Fiber Space-Division Multiplexed Transmission over Few-Mode- and Coupled-Core Fiber Based on Coherent MIMO Digital Signal Processing
17 November 2011
The capacity in long-haul transmission has been increased steadily by three orders of magnitude over the last twenty years. However, studies show that the theoretical capacity limit of single-mode fiber is about to be reached, and space-division multiplexing has been proposed to overcome this limit. At the high levels of integration needed for economic deployment, space-division multiplexing will ultimately exhibit strong crosstalk between the supported fiber modes. We propose to use coherent multiple-input multiple-output (MIMO) digital signal processing (DSP), as widely used in wireless communication, to compensate this crosstalk. According to MIMO theory, crosstalk in multi-mode transmission systems can be completely reversed if the crosstalk is described by a unitary transformation.
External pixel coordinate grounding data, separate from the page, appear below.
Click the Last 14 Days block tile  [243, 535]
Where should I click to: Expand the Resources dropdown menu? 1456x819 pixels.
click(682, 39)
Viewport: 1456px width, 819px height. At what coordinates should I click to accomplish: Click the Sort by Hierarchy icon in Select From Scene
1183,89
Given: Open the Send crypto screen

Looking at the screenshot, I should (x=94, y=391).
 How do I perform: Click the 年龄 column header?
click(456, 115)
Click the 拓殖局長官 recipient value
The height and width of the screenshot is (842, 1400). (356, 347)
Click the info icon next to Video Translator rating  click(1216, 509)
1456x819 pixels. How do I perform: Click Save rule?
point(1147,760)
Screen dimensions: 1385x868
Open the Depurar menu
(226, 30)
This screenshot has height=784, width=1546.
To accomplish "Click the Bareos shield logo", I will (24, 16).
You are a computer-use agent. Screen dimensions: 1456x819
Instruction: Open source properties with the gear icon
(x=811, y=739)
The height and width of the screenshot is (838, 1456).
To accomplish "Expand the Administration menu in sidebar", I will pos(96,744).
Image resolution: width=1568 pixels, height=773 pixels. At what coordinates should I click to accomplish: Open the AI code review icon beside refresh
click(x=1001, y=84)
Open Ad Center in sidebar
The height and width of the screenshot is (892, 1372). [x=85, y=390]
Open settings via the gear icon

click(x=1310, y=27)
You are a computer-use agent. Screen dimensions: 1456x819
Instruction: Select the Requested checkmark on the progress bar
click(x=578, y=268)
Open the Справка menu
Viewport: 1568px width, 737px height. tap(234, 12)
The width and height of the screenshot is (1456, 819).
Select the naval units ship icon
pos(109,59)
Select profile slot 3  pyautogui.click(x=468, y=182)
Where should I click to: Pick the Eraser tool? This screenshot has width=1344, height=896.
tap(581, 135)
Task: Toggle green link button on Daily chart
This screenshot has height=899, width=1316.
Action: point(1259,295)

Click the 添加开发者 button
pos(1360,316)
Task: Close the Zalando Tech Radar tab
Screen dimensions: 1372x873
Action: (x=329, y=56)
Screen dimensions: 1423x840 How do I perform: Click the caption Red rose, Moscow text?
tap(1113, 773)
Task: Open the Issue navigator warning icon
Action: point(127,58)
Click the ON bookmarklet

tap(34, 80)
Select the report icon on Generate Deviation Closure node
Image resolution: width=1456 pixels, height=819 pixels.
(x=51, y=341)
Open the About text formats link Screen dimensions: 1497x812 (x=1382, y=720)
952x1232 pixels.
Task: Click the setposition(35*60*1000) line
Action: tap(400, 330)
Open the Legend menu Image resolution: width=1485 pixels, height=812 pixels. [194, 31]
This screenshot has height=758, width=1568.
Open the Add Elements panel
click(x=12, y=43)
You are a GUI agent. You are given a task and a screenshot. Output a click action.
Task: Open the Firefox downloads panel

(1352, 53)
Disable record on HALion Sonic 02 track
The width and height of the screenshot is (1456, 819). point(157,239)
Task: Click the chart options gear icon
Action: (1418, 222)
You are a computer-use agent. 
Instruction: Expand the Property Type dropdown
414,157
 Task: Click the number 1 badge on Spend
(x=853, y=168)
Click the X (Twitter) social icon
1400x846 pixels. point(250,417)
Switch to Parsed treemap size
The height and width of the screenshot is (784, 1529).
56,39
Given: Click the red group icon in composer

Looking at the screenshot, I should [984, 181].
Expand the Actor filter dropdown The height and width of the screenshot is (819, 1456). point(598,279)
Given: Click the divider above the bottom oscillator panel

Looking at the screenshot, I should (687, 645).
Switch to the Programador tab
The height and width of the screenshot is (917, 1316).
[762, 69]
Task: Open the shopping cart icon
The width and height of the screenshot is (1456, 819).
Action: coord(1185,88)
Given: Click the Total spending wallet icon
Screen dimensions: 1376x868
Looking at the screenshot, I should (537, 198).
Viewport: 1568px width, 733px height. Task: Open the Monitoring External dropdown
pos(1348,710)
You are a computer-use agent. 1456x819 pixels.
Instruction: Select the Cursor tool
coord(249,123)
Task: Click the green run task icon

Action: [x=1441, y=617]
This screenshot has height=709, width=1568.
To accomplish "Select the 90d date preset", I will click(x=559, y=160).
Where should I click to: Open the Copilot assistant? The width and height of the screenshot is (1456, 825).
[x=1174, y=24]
For optical fiber this is fulfilled if all available fiber modes can be selectively excited and if all the modes are coherently detected at the end of the fiber, provided that mode dependent loss is negligible. We successfully applied the technique to demonstrate the transmission of six independent mode-multiplexed 20-Gbaud QPSK signals over a single, optically amplified span of 137-km few-mode fiber (FMF). Further, in a multi-span experiment, we reach 1200 km by transmitting over a 3-core coupled-core fiber (CCF). Characteristics of both fiber types will be presented in detail, including the description of the supported polarization- and spatial modes, the mode multiplexers used to launch an detect the modes, and the MIMO DSP algorithm used to recover the channels.